(Dataset excerpts)
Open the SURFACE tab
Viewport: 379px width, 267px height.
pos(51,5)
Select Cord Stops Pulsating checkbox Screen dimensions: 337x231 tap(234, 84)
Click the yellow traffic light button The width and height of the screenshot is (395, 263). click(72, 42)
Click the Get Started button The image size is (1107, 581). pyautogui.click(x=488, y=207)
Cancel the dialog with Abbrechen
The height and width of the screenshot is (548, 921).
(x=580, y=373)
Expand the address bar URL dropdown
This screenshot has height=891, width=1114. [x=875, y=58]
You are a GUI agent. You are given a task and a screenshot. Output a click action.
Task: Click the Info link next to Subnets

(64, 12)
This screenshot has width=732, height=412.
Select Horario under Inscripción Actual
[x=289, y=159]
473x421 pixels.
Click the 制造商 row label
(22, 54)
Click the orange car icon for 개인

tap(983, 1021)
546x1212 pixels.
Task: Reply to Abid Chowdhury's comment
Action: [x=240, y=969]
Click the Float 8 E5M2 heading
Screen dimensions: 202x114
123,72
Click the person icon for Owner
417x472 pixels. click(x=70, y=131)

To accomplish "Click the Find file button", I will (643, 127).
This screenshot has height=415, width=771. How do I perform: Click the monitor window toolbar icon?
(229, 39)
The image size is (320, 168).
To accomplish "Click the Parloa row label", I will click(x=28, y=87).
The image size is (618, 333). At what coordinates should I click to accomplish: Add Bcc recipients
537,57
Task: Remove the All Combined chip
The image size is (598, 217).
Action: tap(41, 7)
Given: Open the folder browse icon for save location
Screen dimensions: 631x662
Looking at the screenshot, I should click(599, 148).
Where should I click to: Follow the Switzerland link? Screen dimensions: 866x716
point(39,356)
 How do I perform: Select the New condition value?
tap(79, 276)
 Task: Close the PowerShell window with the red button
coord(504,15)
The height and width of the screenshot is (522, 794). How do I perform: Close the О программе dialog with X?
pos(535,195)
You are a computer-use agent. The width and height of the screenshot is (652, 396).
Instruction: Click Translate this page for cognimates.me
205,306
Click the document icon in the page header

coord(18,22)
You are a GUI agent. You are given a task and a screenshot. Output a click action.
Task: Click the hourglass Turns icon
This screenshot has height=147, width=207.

[THE PROBLEM] Your task is to retype, exactly and only, the lines from the one with "The image size is (598, 217)." through the final line above.

[REPLY TO THE TASK]
The image size is (598, 217).
Action: tap(41, 7)
Given: Open the folder browse icon for save location
Screen dimensions: 631x662
Looking at the screenshot, I should click(599, 148).
Where should I click to: Follow the Switzerland link? Screen dimensions: 866x716
point(39,356)
 How do I perform: Select the New condition value?
tap(79, 276)
 Task: Close the PowerShell window with the red button
coord(504,15)
The height and width of the screenshot is (522, 794). How do I perform: Close the О программе dialog with X?
pos(535,195)
You are a computer-use agent. The width and height of the screenshot is (652, 396).
Instruction: Click Translate this page for cognimates.me
205,306
Click the document icon in the page header

coord(18,22)
You are a GUI agent. You are given a task and a screenshot. Output a click action.
Task: Click the hourglass Turns icon
This screenshot has height=147, width=207.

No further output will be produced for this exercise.